▶ WORK ITEM
Extract each line of the material that contains the string "tree". Case counts.

▶ Collected data entries
┏━━
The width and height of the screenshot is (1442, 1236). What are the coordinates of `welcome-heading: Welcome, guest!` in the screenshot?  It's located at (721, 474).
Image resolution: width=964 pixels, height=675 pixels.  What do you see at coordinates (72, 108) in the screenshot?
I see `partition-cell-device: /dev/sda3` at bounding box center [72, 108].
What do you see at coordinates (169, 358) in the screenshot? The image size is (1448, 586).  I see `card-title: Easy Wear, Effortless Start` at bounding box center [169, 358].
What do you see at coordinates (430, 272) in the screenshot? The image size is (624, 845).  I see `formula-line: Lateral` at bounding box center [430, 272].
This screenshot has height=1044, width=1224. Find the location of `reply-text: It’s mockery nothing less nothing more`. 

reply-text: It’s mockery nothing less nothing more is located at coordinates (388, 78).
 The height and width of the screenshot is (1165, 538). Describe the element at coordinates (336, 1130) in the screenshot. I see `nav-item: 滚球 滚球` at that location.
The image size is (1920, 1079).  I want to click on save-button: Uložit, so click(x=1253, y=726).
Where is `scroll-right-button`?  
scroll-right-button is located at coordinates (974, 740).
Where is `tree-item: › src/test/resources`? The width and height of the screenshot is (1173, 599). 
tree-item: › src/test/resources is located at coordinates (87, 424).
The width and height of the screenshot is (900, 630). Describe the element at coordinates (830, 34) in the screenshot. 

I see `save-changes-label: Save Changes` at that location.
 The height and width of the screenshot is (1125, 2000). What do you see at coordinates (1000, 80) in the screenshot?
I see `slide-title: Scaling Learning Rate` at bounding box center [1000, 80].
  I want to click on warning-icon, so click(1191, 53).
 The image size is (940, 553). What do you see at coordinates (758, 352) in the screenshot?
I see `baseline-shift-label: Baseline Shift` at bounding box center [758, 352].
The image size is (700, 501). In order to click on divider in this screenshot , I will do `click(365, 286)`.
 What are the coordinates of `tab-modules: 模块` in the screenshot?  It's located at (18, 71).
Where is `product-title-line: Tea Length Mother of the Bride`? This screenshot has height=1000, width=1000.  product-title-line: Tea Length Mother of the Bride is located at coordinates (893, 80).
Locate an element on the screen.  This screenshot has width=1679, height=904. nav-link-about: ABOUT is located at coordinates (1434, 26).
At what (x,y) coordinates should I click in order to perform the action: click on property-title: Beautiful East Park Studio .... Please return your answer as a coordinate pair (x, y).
┗━━
▶ ANSWER FOR THIS EXERCISE
Where is `tree-item: › src/test/resources`? The width and height of the screenshot is (1173, 599). 
tree-item: › src/test/resources is located at coordinates (87, 424).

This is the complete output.